Veintiún vehículos provenientes del puerto japonés de Yokohama que llegaron al puerto local de Iquique presentan trazas de radioactividad, según informes de aduanas difundidos en las primeras horas del lunes.

Los automóviles llegaron a bordo de la nave Hyundai 106, que atracó en la madrugada del domingo en Iquique, en el norte, junto a otros 2.479 autos.

Aduanas dijo que en una revisión de rutina, se detectaron trazas de radioactividad que presentaban niveles de 1 a 3 en 20 automóviles y uno con índice de 5 en una de sus plumillas, que se considera inofensivo para la salud humana.

"No hay problemas para la salud de la población o los trabajadores que se encuentran laborando en el puerto de Iquique. No hay riesgos de radioactividad, los vehículos serán lavados dentro del buque y las aguas quedarán al interior de la misma nave", dijo el subsecretario de Hacienda, Miguel Angel Quezada.

Quezada informó que contactó a la Comisión Nacional de Energía Nuclear, que señaló que no existen y que no existen riesgos para la salud de la población.

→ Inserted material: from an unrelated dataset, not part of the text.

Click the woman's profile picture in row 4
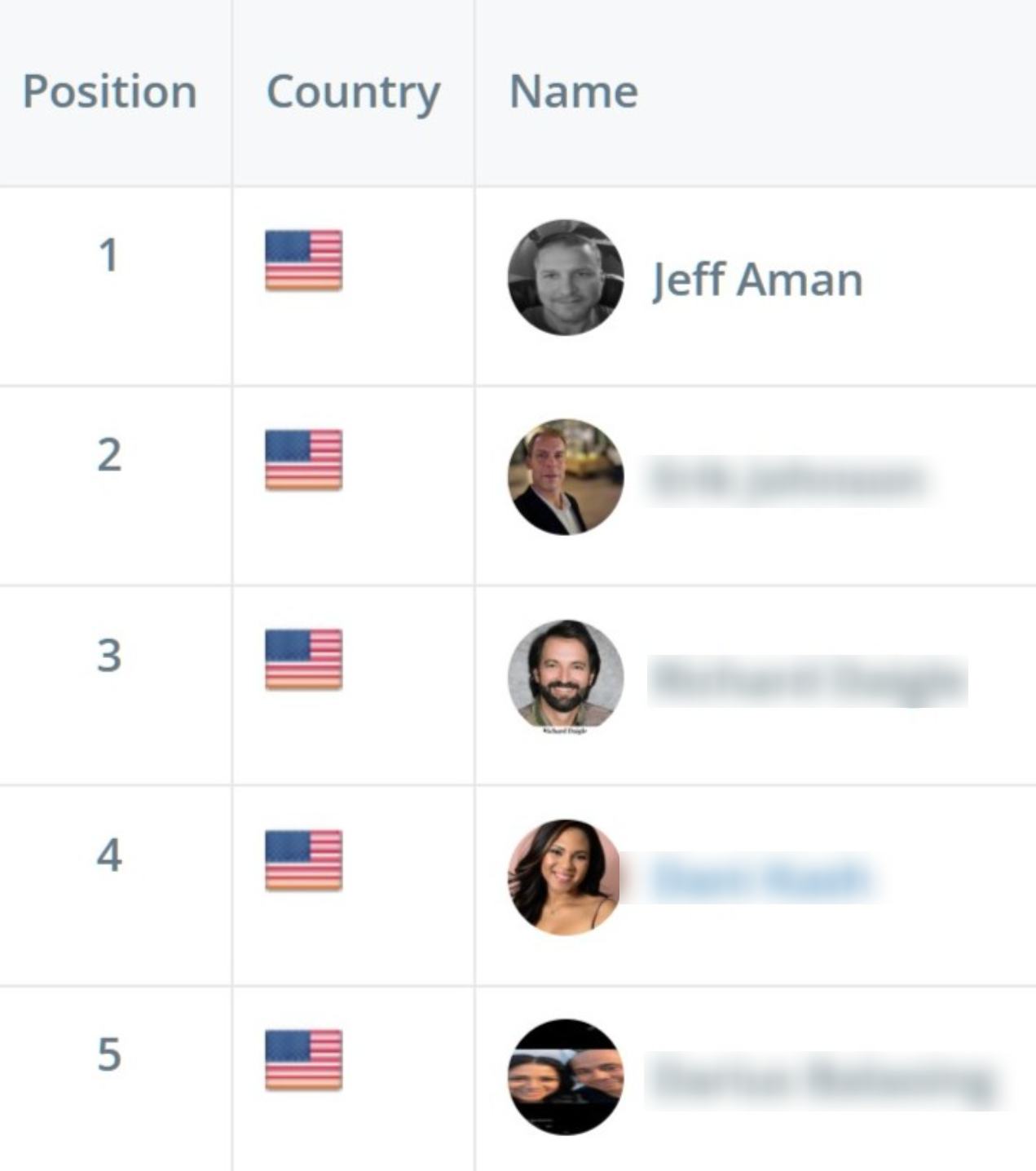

"Se han cumplido todos los protocolos, no hay situaciones anormales ni riesgos para los trabajadores. Los índices detectados están muy por debajo de la norma chilena", aseguro Quezada.

Después que los automóviles sean lavados, serán nuevamente medidos y si pasan la prueba, podrán desembarcar en el puerto del norte y llevados a la Zona Franca.

Personal de Aduanas también revisó a unos 80 trabajadores, que no presentaron radioactividad.

La armada de Iquique descartó riesgos en el puerto e indicó que la terminal marítima sigue trabajando en forma normal.

El director regional de Aduanas, Raúl Barría, dijo que se avisó a la agencia naviera para que adopten medidas con los trabajadores. "Se ha actuado dentro de los protocolos establecidos por la Comisión de Energía Nuclear".

De momento no se ha bajado ningún vehículo del barco.

Cerca de un centenar de trabajadores protestaron por el riesgo que puede representar para su salud.

Este es el primer cargamento de vehículos procedente de Japón que presenta problemas después del terremoto de una magnitud de 9,1 y el posterior tsunami que dañaron una planta de energía nuclear nipona que liberó radioactividad.